Aqui e lá, a dureza da vida, a dureza das gentes, a dureza mais dura da profundeza beirã.
Aqui há mais monte do que rio. Lá há mais rio do que monte.
Daqui são as vacas mansas e os bois pacatos da procriação. O trabalho não os isenta de belezas concursantes. Sim porque aqui o ónus do amanho das terras pertencia-lhes, por inteiro, até há bem pouco tempo. Mas, todas as primaveras há um dia em que o trabalho cessa para que o cume do Monte do Jarmelo se engalane com o concurso do gado jarmelista.
Lá são os touros bravos, nobres e irreverentes mas não menos belos. Tão belos como é bela a agreste beleza selvagem.

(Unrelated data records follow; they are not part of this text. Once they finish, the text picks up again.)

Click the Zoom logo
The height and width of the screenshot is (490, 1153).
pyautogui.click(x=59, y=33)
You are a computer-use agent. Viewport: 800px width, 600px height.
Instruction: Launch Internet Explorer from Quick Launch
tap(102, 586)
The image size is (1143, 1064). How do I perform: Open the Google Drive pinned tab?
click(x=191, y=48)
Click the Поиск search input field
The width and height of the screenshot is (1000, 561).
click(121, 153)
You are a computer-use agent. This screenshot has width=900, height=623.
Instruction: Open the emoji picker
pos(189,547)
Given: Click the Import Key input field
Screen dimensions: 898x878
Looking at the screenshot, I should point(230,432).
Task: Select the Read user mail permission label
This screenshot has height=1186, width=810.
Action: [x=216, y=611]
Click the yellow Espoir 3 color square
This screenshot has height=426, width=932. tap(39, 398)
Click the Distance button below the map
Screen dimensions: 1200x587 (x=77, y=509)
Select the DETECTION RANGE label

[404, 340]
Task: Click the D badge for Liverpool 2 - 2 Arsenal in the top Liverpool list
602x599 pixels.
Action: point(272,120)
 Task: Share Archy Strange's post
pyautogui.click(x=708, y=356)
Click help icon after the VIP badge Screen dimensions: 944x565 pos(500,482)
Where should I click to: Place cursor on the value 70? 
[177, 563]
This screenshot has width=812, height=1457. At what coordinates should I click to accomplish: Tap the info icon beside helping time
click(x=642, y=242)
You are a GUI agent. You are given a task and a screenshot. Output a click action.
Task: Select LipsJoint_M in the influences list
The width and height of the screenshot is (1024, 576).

Lá, se não há concursos, há capeias.
Cá e lá o povo vive e goza estas festas até ao mais íntimo, até ao âmago.
A bravura de lá já se juntou à valentia de cá e o meu Monte já tem uma praça de touros sóbria e granítica (como forçosamente teria de ser) onde o forcão raiano já lida consolidando uma vez mais, em cada vez, a experiência nova de uma capeia arraiana.
Então, de lá e de cá a mesma paixão!
E claro, a fronteira. De lá muito próxima. De cá mais afastada. Lá e cá carismática e determinante.
Depois as amizades, as coincidências e as diferenças (que também unem). Também as vivências enraizadas, as convivências e outras coisas mais.
Quase tudo cumplicidades!
Talvez por isso aqui esteja eu (e sinto-me bem) vindo da base do meu Monte até ao blogue da Capeia Arraiana.
«Terras do Jarmelo», crónica de Fernando Capelo

Capeia Arraiana saúda Fernando Capelo, natural das terras vizinhas ao Monte do Jarmelo e grande amigo das gentes da Raia, que aceitou o desafio de colaborar regularmente neste espaço de opinião livre e responsável, trazendo-nos novas perspectivas, que certamente contribuirão para o debate que regularmente aqui acontece.